** Begin **

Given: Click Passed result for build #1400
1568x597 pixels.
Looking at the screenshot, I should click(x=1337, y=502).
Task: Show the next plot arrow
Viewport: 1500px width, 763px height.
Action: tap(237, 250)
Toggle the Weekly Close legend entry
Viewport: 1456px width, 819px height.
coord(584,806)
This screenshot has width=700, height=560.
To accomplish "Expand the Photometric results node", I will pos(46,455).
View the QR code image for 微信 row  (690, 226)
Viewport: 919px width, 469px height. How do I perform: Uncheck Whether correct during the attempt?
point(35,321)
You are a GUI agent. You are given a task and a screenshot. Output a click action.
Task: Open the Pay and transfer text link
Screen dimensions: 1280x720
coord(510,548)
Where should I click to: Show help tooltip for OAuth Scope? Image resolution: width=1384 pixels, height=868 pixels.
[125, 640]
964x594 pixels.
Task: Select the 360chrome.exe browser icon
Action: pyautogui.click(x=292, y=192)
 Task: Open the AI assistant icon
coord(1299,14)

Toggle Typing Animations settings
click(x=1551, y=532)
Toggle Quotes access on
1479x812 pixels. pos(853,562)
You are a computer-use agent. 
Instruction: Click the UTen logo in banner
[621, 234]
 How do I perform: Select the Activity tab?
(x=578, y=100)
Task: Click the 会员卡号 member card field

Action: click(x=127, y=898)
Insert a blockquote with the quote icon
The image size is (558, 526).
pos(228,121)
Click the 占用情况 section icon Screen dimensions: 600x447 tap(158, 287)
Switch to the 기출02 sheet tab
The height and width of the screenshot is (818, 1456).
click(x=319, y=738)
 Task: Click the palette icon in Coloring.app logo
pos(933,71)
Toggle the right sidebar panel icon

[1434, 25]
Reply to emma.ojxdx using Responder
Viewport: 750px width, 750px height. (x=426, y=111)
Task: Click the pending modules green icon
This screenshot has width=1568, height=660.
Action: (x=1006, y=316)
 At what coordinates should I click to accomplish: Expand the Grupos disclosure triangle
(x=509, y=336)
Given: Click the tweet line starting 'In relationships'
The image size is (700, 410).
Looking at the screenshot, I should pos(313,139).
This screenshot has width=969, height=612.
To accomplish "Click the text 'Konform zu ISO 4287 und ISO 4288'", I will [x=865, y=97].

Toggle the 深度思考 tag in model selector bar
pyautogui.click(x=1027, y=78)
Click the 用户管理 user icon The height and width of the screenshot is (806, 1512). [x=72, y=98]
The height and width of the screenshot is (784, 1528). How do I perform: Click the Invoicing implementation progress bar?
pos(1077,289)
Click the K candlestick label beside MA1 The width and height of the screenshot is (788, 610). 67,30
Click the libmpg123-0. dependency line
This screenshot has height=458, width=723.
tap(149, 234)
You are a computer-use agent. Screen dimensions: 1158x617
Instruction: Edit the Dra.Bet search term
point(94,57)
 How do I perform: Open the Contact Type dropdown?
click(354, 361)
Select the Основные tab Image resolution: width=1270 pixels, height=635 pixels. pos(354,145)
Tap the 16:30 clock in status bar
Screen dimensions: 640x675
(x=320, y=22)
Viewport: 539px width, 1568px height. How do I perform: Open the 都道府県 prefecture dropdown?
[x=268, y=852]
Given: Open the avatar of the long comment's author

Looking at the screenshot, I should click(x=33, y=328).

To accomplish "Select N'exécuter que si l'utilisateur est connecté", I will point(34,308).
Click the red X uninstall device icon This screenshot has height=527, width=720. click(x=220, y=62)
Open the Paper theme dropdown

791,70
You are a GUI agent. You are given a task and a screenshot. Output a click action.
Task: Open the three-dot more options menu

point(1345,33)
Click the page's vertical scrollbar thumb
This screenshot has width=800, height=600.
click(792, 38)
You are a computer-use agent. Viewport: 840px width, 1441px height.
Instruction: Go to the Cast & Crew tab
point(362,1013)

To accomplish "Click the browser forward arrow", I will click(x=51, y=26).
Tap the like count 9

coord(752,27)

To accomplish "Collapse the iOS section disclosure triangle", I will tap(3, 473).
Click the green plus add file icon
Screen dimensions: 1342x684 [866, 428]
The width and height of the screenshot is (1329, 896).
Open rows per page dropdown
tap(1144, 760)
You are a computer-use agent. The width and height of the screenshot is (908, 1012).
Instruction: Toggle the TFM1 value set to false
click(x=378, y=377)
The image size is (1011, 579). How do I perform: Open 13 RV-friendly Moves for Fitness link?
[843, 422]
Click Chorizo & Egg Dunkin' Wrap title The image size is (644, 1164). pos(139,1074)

** End **

# Instructions to follow
In the material, rewrite everything from the line containing "Toggle the 深度思考 tag in model selector bar" down to the line containing "click(x=378, y=377)", putting "drop-down list" wherever "dropdown" appears and leaving the rest unchanged.

# Full response
Toggle the 深度思考 tag in model selector bar
pyautogui.click(x=1027, y=78)
Click the 用户管理 user icon The height and width of the screenshot is (806, 1512). [x=72, y=98]
The height and width of the screenshot is (784, 1528). How do I perform: Click the Invoicing implementation progress bar?
pos(1077,289)
Click the K candlestick label beside MA1 The width and height of the screenshot is (788, 610). 67,30
Click the libmpg123-0. dependency line
This screenshot has height=458, width=723.
tap(149, 234)
You are a computer-use agent. Screen dimensions: 1158x617
Instruction: Edit the Dra.Bet search term
point(94,57)
 How do I perform: Open the Contact Type drop-down list?
click(354, 361)
Select the Основные tab Image resolution: width=1270 pixels, height=635 pixels. pos(354,145)
Tap the 16:30 clock in status bar
Screen dimensions: 640x675
(x=320, y=22)
Viewport: 539px width, 1568px height. How do I perform: Open the 都道府県 prefecture drop-down list?
[x=268, y=852]
Given: Open the avatar of the long comment's author

Looking at the screenshot, I should click(x=33, y=328).

To accomplish "Select N'exécuter que si l'utilisateur est connecté", I will point(34,308).
Click the red X uninstall device icon This screenshot has height=527, width=720. click(x=220, y=62)
Open the Paper theme drop-down list

791,70
You are a GUI agent. You are given a task and a screenshot. Output a click action.
Task: Open the three-dot more options menu

point(1345,33)
Click the page's vertical scrollbar thumb
This screenshot has width=800, height=600.
click(792, 38)
You are a computer-use agent. Viewport: 840px width, 1441px height.
Instruction: Go to the Cast & Crew tab
point(362,1013)

To accomplish "Click the browser forward arrow", I will click(x=51, y=26).
Tap the like count 9

coord(752,27)

To accomplish "Collapse the iOS section disclosure triangle", I will tap(3, 473).
Click the green plus add file icon
Screen dimensions: 1342x684 [866, 428]
The width and height of the screenshot is (1329, 896).
Open rows per page drop-down list
tap(1144, 760)
You are a computer-use agent. The width and height of the screenshot is (908, 1012).
Instruction: Toggle the TFM1 value set to false
click(x=378, y=377)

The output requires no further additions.